Zwei Hörstiftsysteme sind derzeit auf dem Markt: TING vom TING Verlag, der für Bücher von aktuell 25 verschiedenen Verlagen verwendet werden kann, und tiptoi von Ravensburger, der bei den eigenen Produkten funktioniert.

Bertelsmann präsentiert zwei gelungene TING-angepasste Brockhaus-Ausgaben über Tiere: einen für kleine Kinder und einen echten Wälzer für Ältere, die schon gut lesen können. Beim Ersten lässt der Stift die Tiere rufen, stellt Reimfragen und lässt Kinderlieder ertönen. Bei der großen Ausgabe liefert der TING kurze, interessante Zusatzinformationen, doch der Schwerpunkt liegt auf dem Geschriebenen.

In „Hurra! Ich habe Geburtstag!“ (Bertelsmann) wird der aufregende vierte Geburtstag von Theo durch TING richtig lebendig: Menschen und Tiere sprechen und lachen passend zur Handlung, und am Schluss singen alle.

Die beliebte WiesoWeshalbWarum-Reihe (Ravensburger) ist nun auch als „audiodigitales Lernsystem“ für den tiptoi auf dem Markt. „Wir lernen Englisch“ ist nach frühestens drei Jahren Grundschul-Englischunterricht praktikabel. In typischen Lebensräumen kann man die Menschen (mit schönem britischen Akzent) sprechen lassen. Für die Kinder Spiel, für die Erwachsenen Lernen. Die Grenze verläuft fließend.

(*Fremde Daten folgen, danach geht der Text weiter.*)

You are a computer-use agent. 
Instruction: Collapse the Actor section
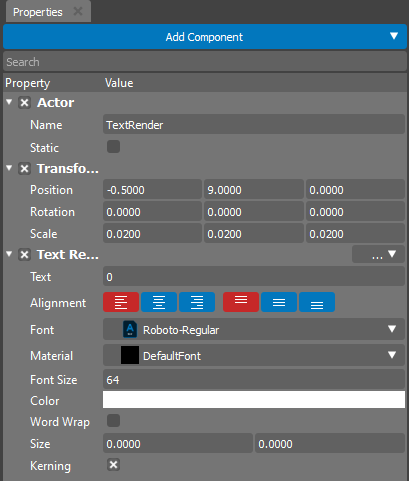point(9,102)
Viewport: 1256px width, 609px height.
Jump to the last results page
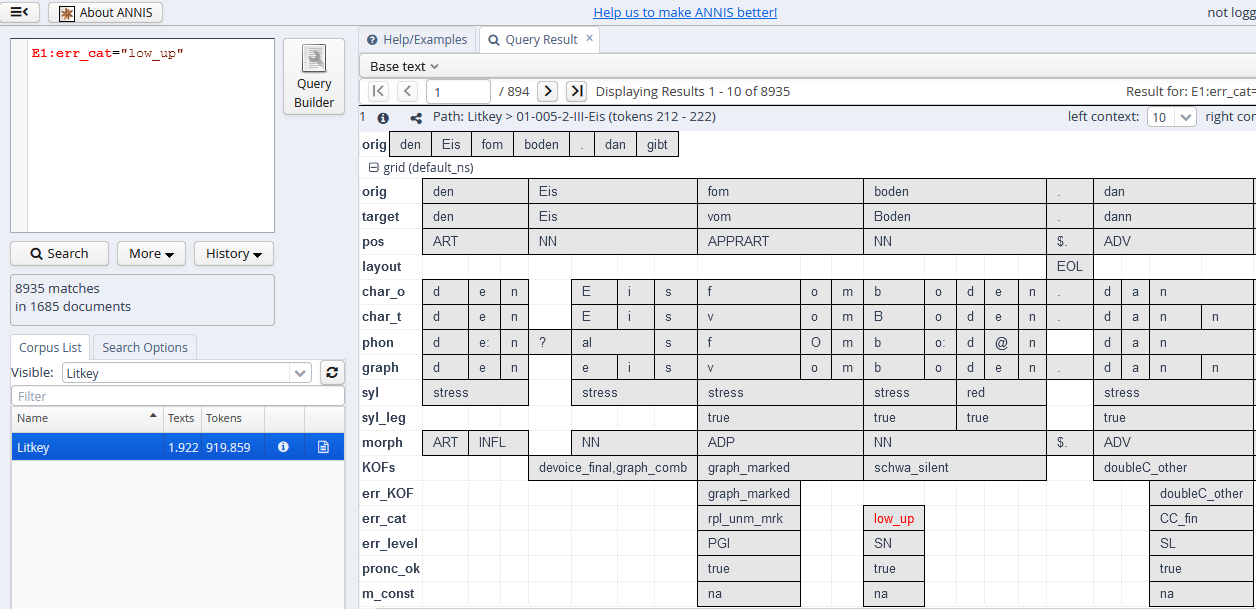[x=576, y=91]
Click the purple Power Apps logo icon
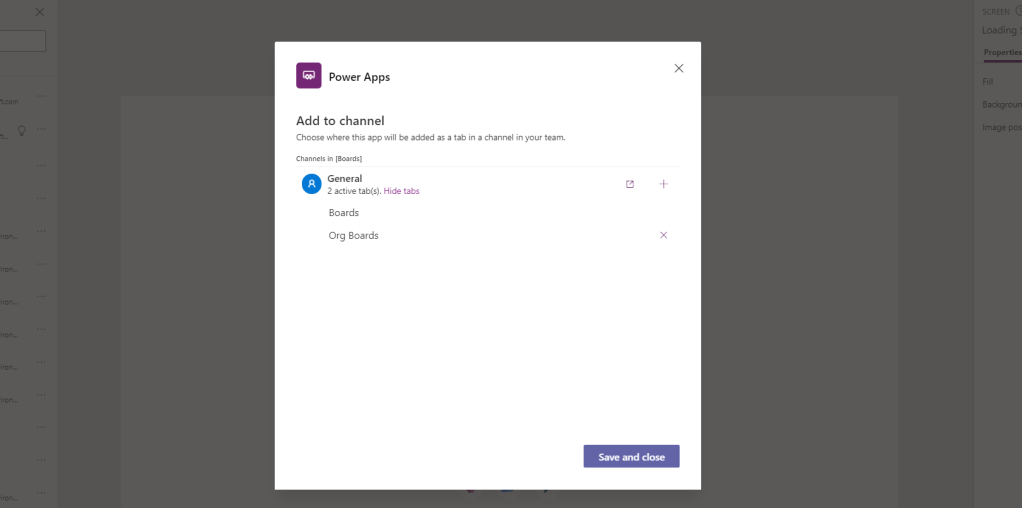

Mehrere Stunden lang kann man sich mit der „Expedition Wissen – Musik“ (Ravensburger) beschäftigen. Die Kinder können die Geschichte von Ben und Juli lesen, die ein Notenblatt finden und einen Fälscher entlarven. So weit die geschriebene Geschichte. Durch den tiptoi kann man nun unglaublich viele Informationen über Musikaufnahmen, Instrumente, Orchester, Noten und Komponisten hören. Tippt man noch einmal auf die Stelle, weiß der tiptoi noch mehr. Auch die allerwichtigsten Werke aus klassischer Musik und Oper sind in Auszügen hörbar und bleiben somit ganz leicht im Gedächtnis.

So werden viele Bücher inzwischen „smart“ gemacht. Verdrängen sie nach und nach das klassische Bilder- und Kinderbuch? Jutta Lux, Geschäftsführerin der Buchhandlung im Schanzenviertel, stellt das nicht fest. „Für unser Sortiment hochwertiger Kinderbücher sind sie eine gute Ergänzung, sie fungieren als gleichwertiges Medium.“ Die Titel sind bei den Kunden sehr beliebt und werden häufig angefordert.

Braucht man nun unbedingt solche Smart Books? Richtiges Vorlesen ersetzen sie nicht. Man kann die interaktiven Elemente als zusätzliches Schmankerl benutzen, muss es aber nicht. Zum Lernen „nebenbei“ machen sie wirklich Spaß, und so können auch die Eltern unauffällig all die englischen Wörter des täglichen Lebens lernen, von denen sie noch nie gehört haben.